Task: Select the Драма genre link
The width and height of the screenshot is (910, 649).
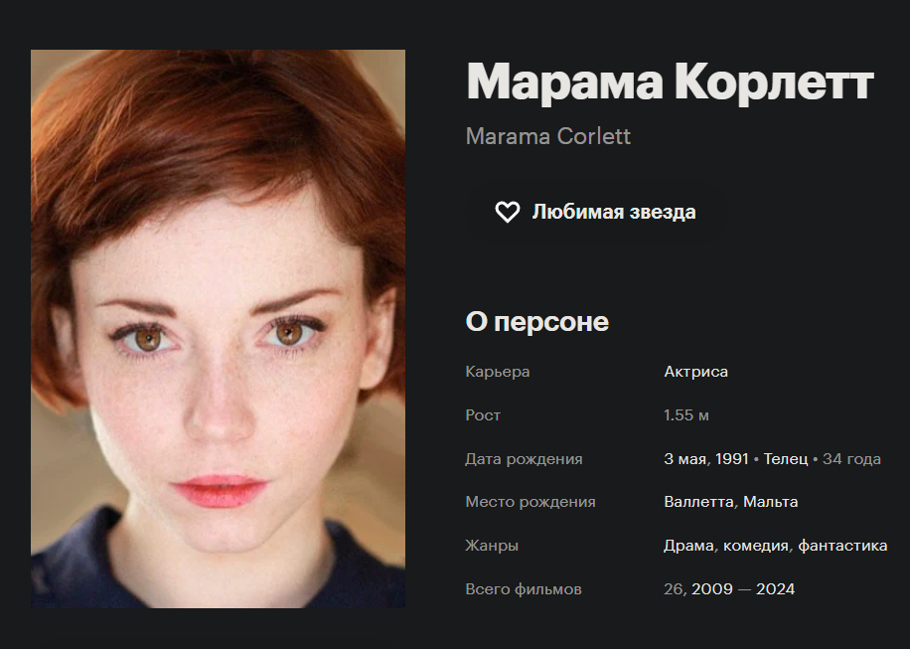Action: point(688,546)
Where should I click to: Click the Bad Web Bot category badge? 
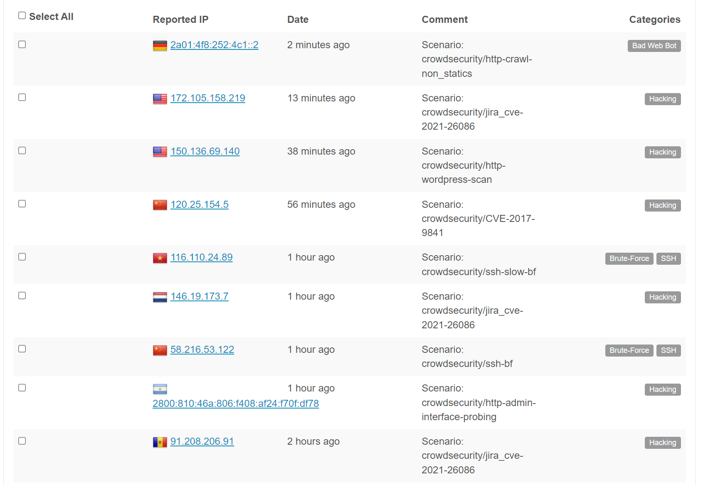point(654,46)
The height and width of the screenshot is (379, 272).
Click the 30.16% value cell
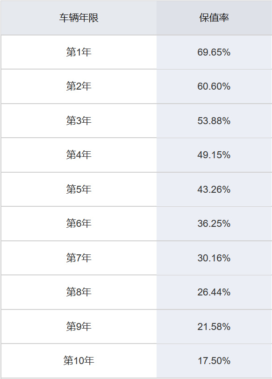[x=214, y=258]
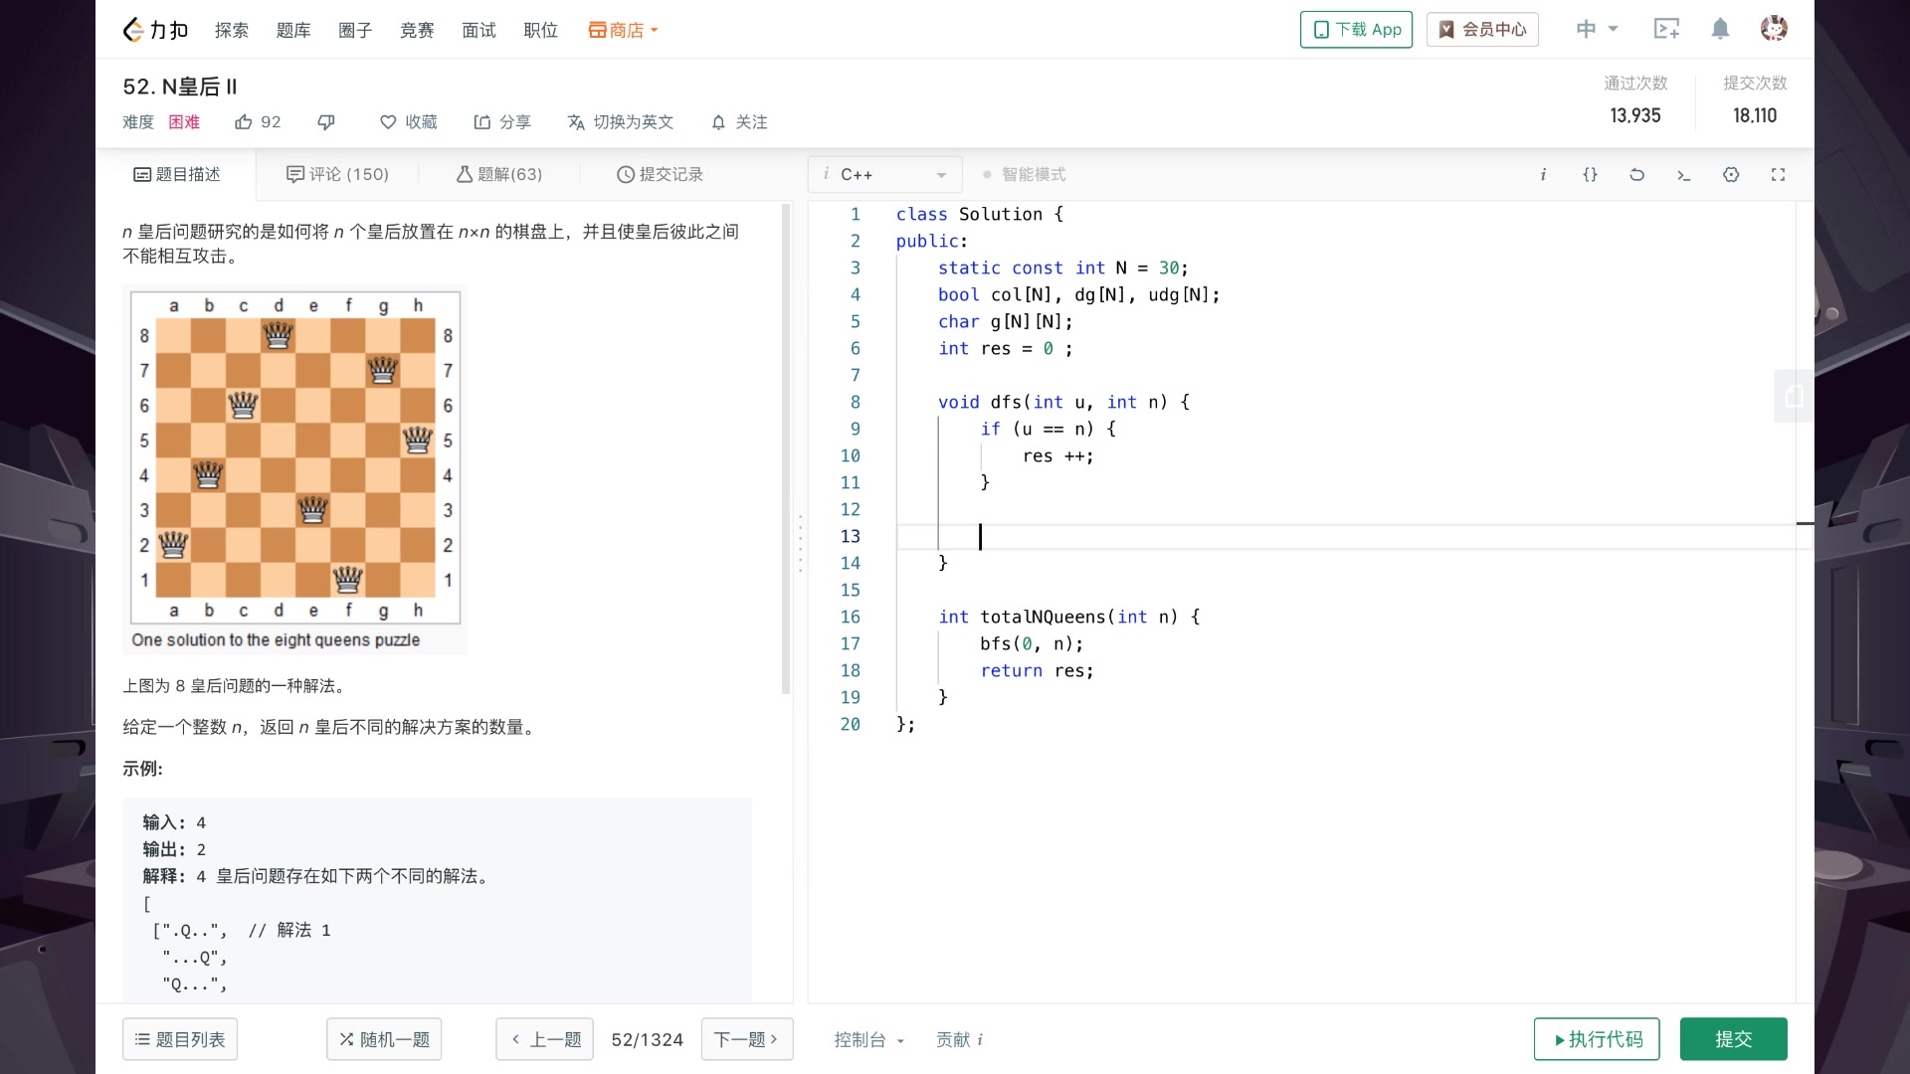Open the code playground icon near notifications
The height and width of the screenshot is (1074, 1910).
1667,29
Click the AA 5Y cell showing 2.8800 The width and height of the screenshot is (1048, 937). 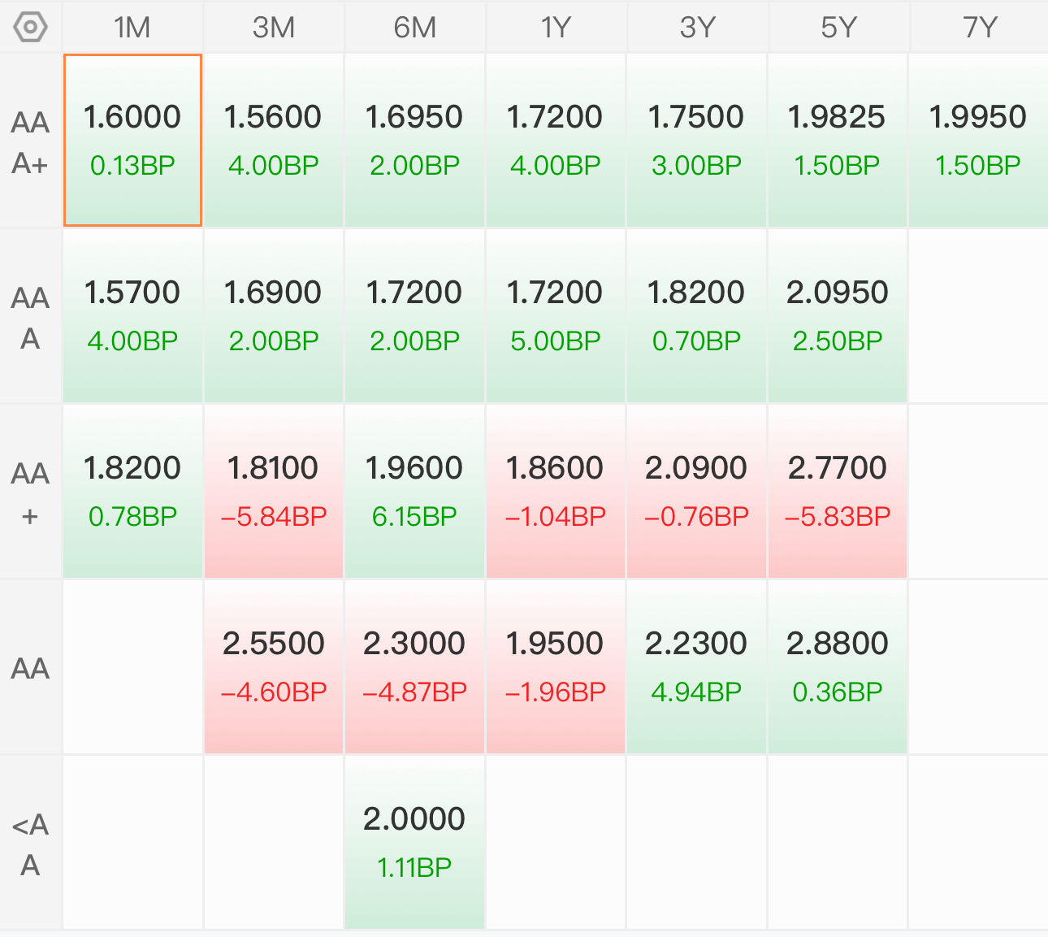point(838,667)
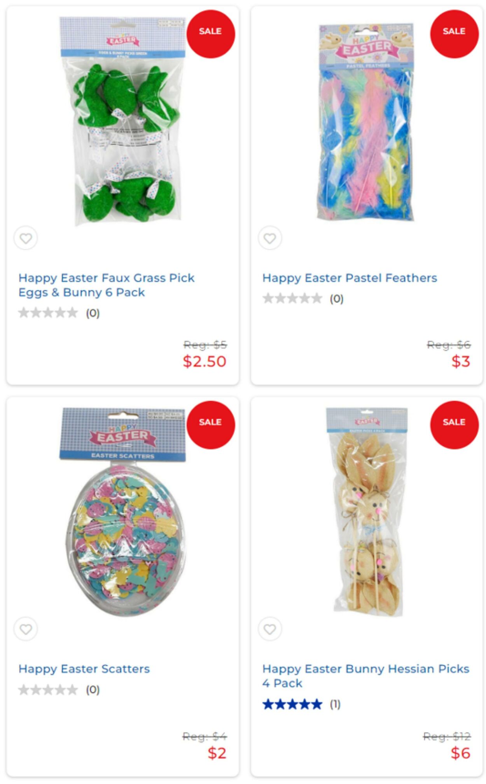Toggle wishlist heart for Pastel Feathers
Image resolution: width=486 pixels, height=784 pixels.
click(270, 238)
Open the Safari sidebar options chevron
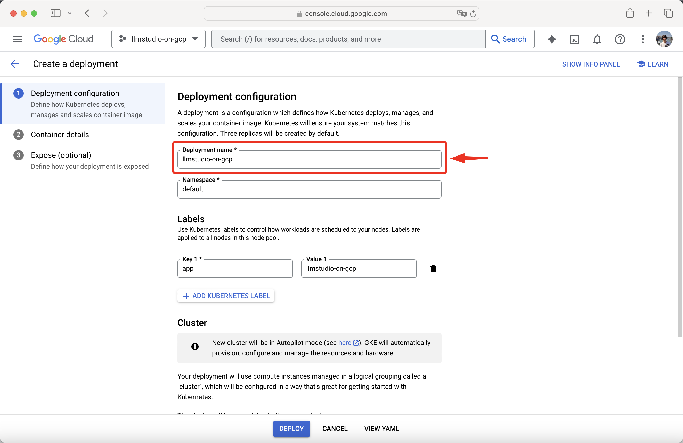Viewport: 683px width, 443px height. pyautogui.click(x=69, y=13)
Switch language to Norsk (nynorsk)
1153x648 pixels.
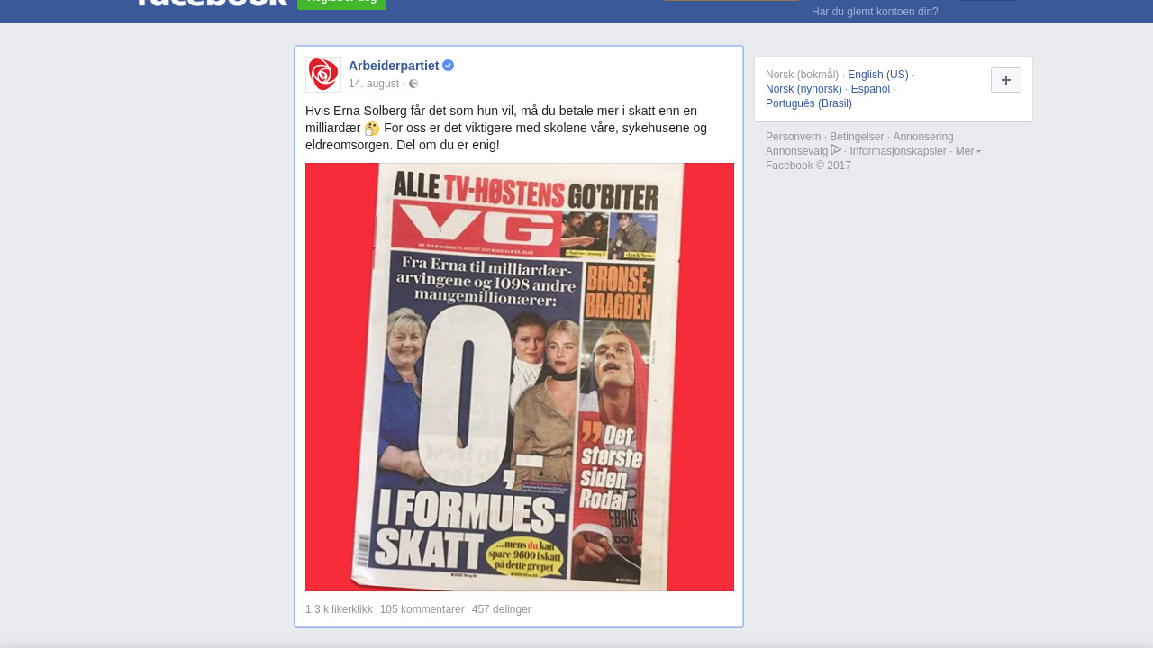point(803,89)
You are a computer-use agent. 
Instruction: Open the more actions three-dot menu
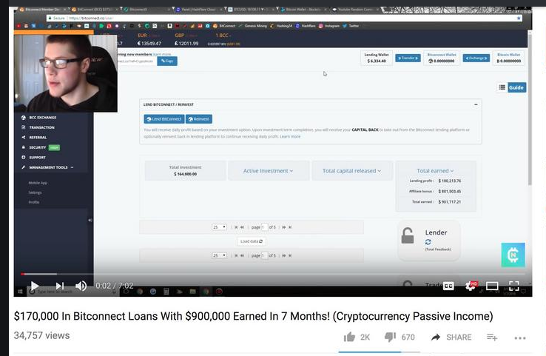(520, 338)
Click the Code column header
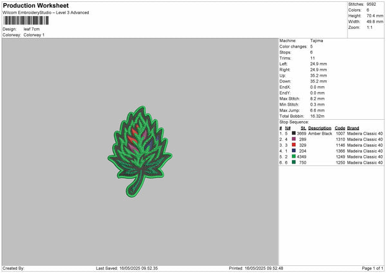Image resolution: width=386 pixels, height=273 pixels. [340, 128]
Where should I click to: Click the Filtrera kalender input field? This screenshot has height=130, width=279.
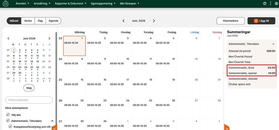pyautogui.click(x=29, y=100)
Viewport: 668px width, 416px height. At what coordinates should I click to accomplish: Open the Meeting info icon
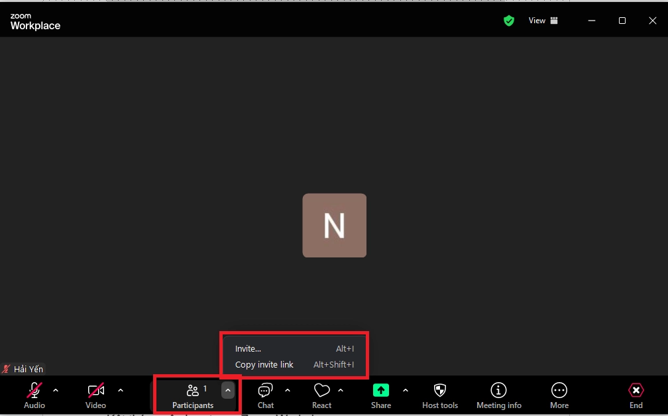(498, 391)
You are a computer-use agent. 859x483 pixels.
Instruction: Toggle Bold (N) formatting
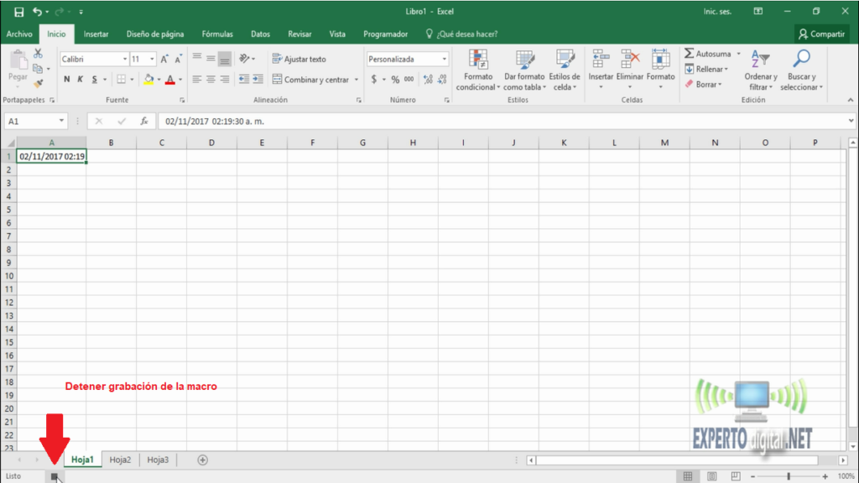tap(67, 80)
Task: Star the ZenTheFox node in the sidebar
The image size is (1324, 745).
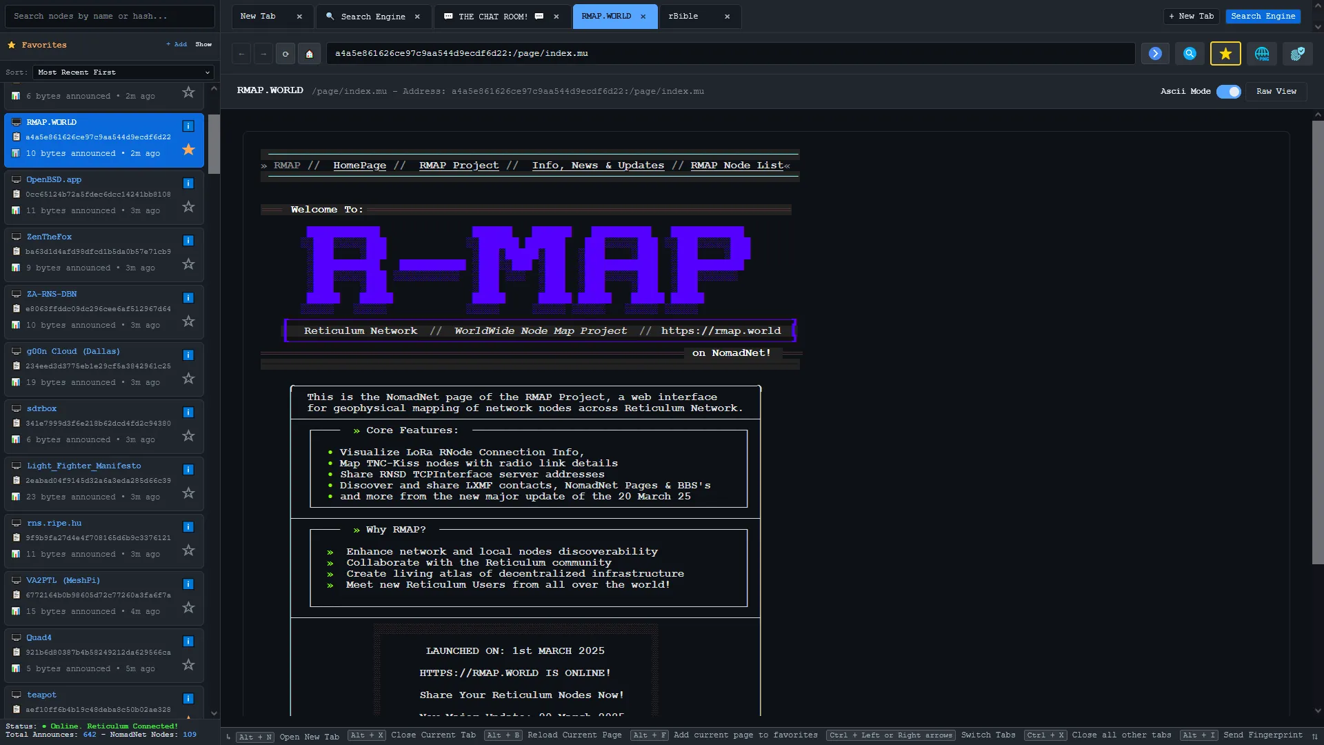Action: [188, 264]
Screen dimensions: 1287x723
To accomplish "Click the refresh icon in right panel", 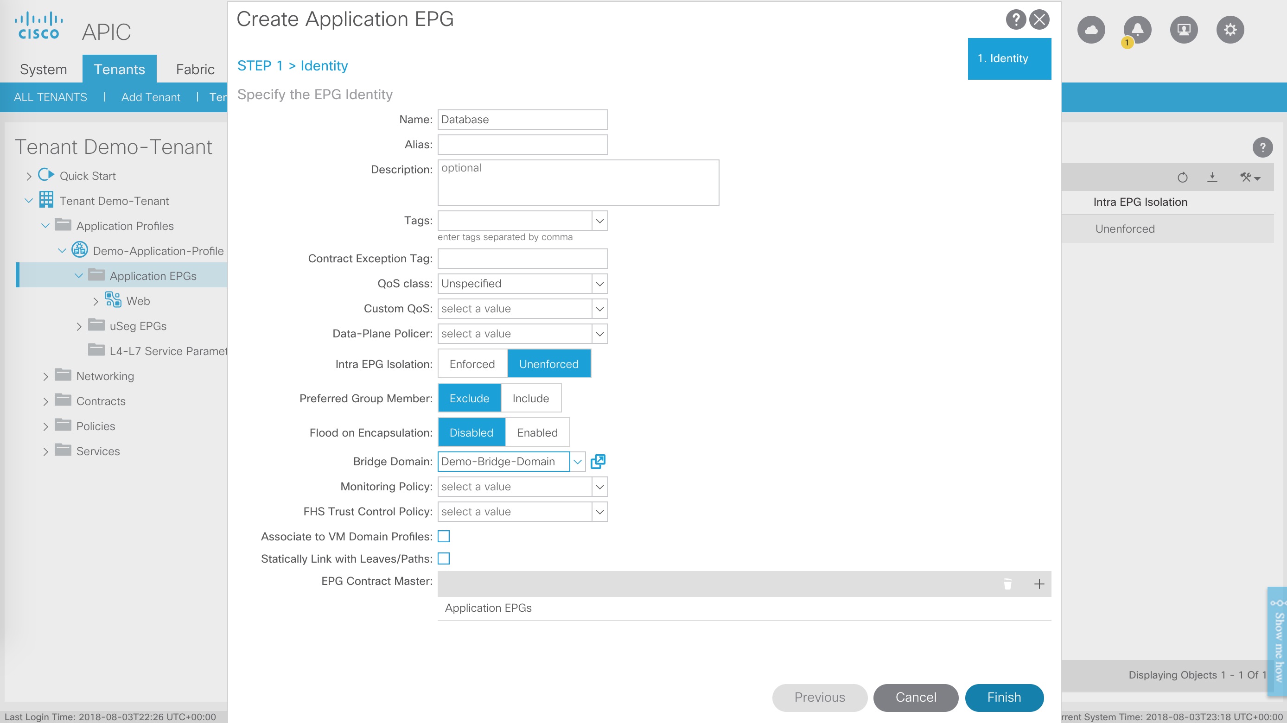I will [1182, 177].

————————

◆ GOAL ◆
Can you repeat the records word for word, from their first line up to and including the line with "point(654,46)", leaving the pictures out?

◆ FULL OUTPUT ◆
Task: Select the Драма genre link
The width and height of the screenshot is (910, 649).
Action: point(688,546)
Where should I click to: Click the Bad Web Bot category badge? 
point(654,46)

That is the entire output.